**OBJECTIF ÉNONCÉ 1:**
Relevez toutes les phrases de l'extrait sur le Code pénal suisse qui contiennent le mot « juge ».

Législation | Sévérité pour les infractions selon la LSEE: Deux poids, deux mesures
Une importante révision du Code pénal suisse vient d’entrer en vigueur en ce début 2007. A cette occasion, des recommandations en matière de fixation des peines révèlent une sévérité particulière s’agissant des infractions à la loi sur le séjour et l’établissement des étrangers (LSEE). En bref, un clandestin est considéré comme plus dangereux qu’un chauffard…
C’est une toute nouvelle philosophie qui règne désormais en matière pénale. L’idée est d’éviter autant que possible les courtes peines de prison, que l’on souhaite remplacer par le travail d’intérêt général ou par les «peines pécuniaires». En cas de condamnation, le juge pénal devra fixer le nombre de jours que mérite l’infraction sanctionnée, puis fixer la valeur de chaque jour en fonction de la situation personnelle et financière de l’accusé, mais au maximum 3’000 francs par jour. On arrive ainsi à un certain nombre de «jours-amende»: le condamné devra en principe s’acquitter de la somme fixée par le juge, ne devant subir une privation de liberté que s’il ne paie pas l’amende sans motif excusable. Si le Code pénal offre une marge d’appréciation importante au juge en matière de fixation de la valeur du jour-amende, c’est pour individualiser la peine au mieux.

**LIGNES FOURNIES:**

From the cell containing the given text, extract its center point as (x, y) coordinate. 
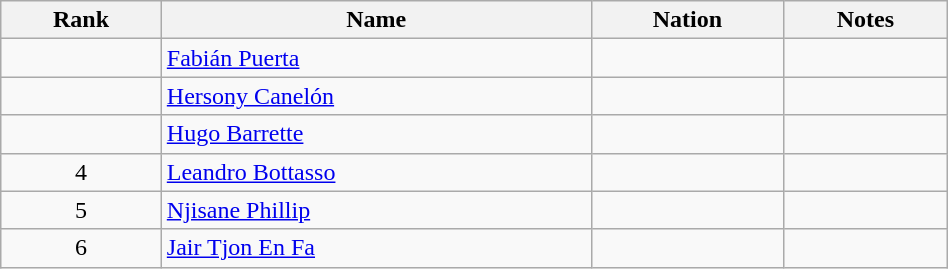
Hersony Canelón (376, 96)
Notes (866, 20)
Name (376, 20)
Nation (687, 20)
Leandro Bottasso (376, 172)
Jair Tjon En Fa (376, 248)
Rank (82, 20)
Njisane Phillip (376, 210)
5 (82, 210)
6 (82, 248)
4 (82, 172)
Hugo Barrette (376, 134)
Fabián Puerta (376, 58)
Output the (X, Y) coordinate of the center of the cell containing the given text.  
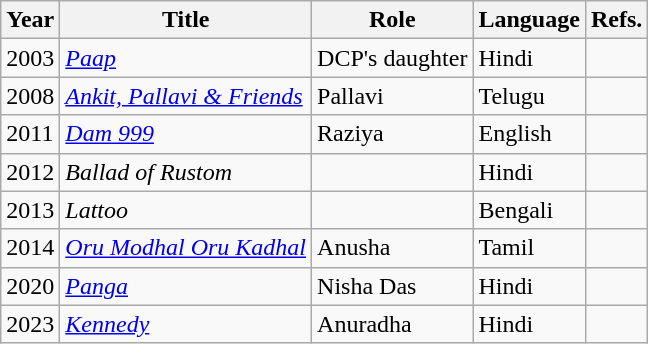
Bengali (529, 210)
2014 (30, 248)
2008 (30, 96)
Refs. (616, 20)
Paap (186, 58)
2020 (30, 286)
Language (529, 20)
2013 (30, 210)
2023 (30, 324)
Raziya (392, 134)
Nisha Das (392, 286)
2012 (30, 172)
English (529, 134)
2011 (30, 134)
Oru Modhal Oru Kadhal (186, 248)
Telugu (529, 96)
Anuradha (392, 324)
DCP's daughter (392, 58)
Anusha (392, 248)
Panga (186, 286)
Ankit, Pallavi & Friends (186, 96)
Dam 999 (186, 134)
Tamil (529, 248)
Kennedy (186, 324)
Year (30, 20)
Title (186, 20)
Role (392, 20)
Ballad of Rustom (186, 172)
Pallavi (392, 96)
2003 (30, 58)
Lattoo (186, 210)
Determine the (x, y) coordinate at the center of the cell enclosing the given text.  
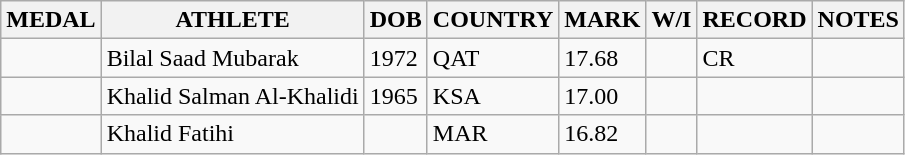
MEDAL (51, 20)
RECORD (754, 20)
Bilal Saad Mubarak (232, 58)
Khalid Fatihi (232, 134)
MARK (602, 20)
1965 (396, 96)
W/I (672, 20)
QAT (493, 58)
COUNTRY (493, 20)
NOTES (858, 20)
17.00 (602, 96)
16.82 (602, 134)
1972 (396, 58)
17.68 (602, 58)
ATHLETE (232, 20)
Khalid Salman Al-Khalidi (232, 96)
KSA (493, 96)
CR (754, 58)
DOB (396, 20)
MAR (493, 134)
Return [X, Y] of the center of cell containing provided text 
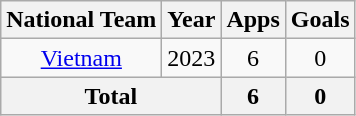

**OBJECTIF ÉNONCÉ 2:**
Substituez "box" à "cell" dans la partie des lignes fournies qui s'ouvre sur leur première ligne et se ferme sur la ligne contenant "Output the (X, Y)", bornes comprises, puis redonnez uniquement cette partie, sans autre modification et sans les images.

**SOLUTION PROPOSÉE 1:**
En cas de condamnation, le juge pénal devra fixer le nombre de jours que mérite l’infraction sanctionnée, puis fixer la valeur de chaque jour en fonction de la situation personnelle et financière de l’accusé, mais au maximum 3’000 francs par jour.
On arrive ainsi à un certain nombre de «jours-amende»: le condamné devra en principe s’acquitter de la somme fixée par le juge, ne devant subir une privation de liberté que s’il ne paie pas l’amende sans motif excusable.
Si le Code pénal offre une marge d’appréciation importante au juge en matière de fixation de la valeur du jour-amende, c’est pour individualiser la peine au mieux.

**SOLUTION PROPOSÉE 2:**
From the box containing the given text, extract its center point as (x, y) coordinate. 
Hersony Canelón (376, 96)
Notes (866, 20)
Name (376, 20)
Nation (687, 20)
Leandro Bottasso (376, 172)
Jair Tjon En Fa (376, 248)
Rank (82, 20)
Njisane Phillip (376, 210)
5 (82, 210)
6 (82, 248)
4 (82, 172)
Hugo Barrette (376, 134)
Fabián Puerta (376, 58)
Output the (X, Y) coordinate of the center of the box containing the given text.  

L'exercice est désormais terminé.